**Data shown:**

* * * * *

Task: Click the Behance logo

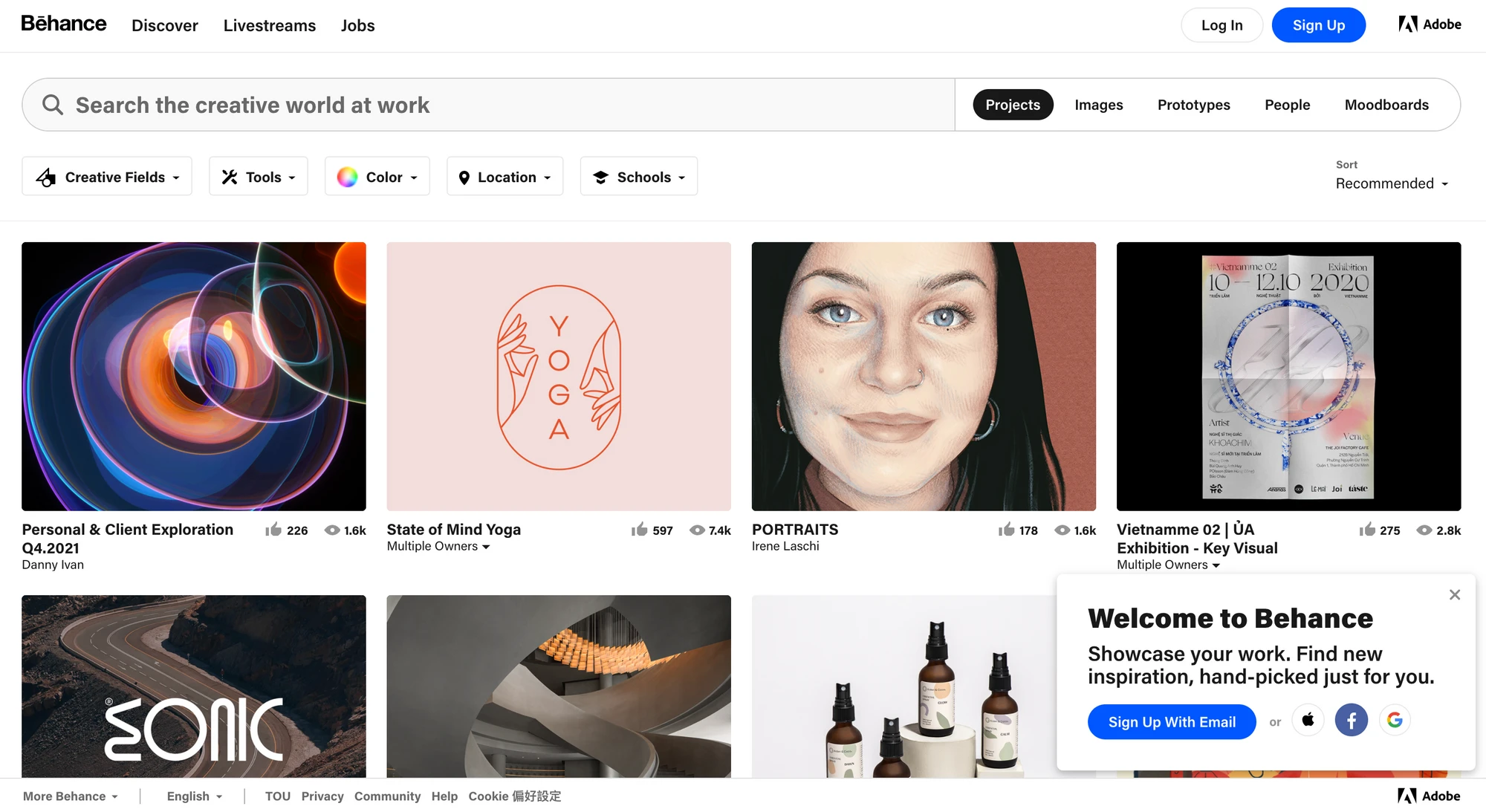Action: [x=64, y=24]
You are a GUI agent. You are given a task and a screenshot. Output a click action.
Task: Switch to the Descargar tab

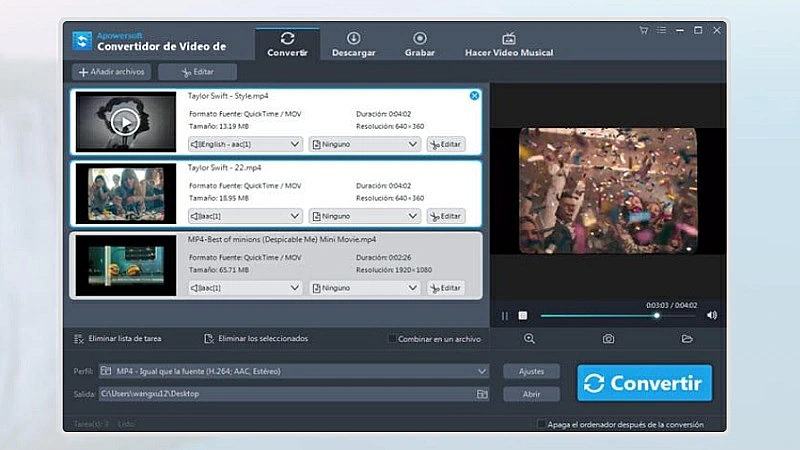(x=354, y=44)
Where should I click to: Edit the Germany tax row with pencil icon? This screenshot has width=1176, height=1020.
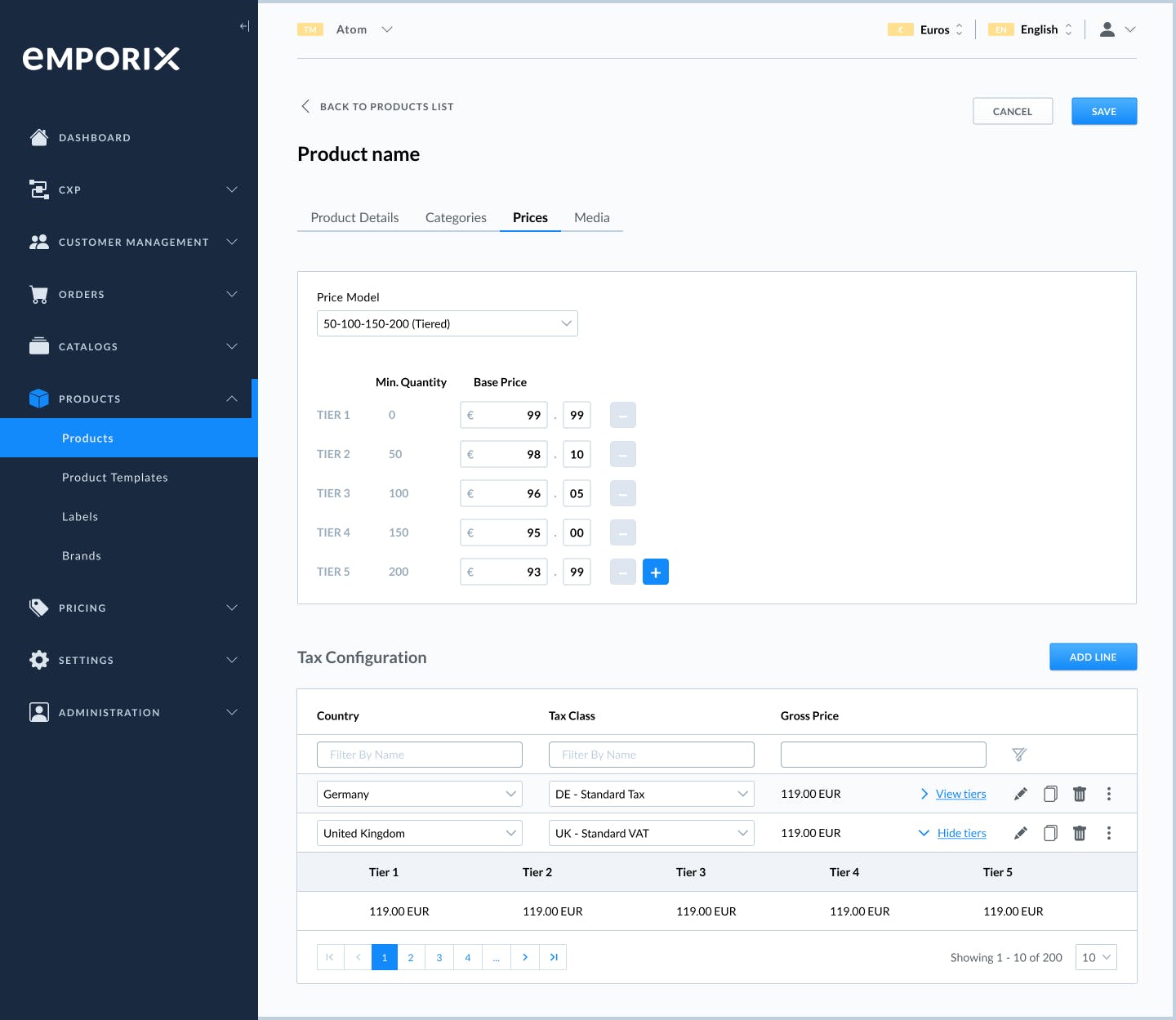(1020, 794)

* * * * *

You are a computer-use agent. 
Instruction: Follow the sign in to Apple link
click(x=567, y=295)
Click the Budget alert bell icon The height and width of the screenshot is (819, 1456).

* * * * *

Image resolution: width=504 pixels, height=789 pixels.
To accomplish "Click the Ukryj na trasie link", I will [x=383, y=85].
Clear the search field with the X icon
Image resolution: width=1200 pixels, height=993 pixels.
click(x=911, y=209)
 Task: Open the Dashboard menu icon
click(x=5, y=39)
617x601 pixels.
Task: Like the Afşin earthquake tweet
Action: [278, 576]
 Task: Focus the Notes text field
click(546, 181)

* * * * *

**Required work:**
Starting from the records above, copy each line where the string "agent" is found.

**Task result:**
You are a GUI agent. You are given a task and a screenshot. Output a click action.
You are a computer-use agent. 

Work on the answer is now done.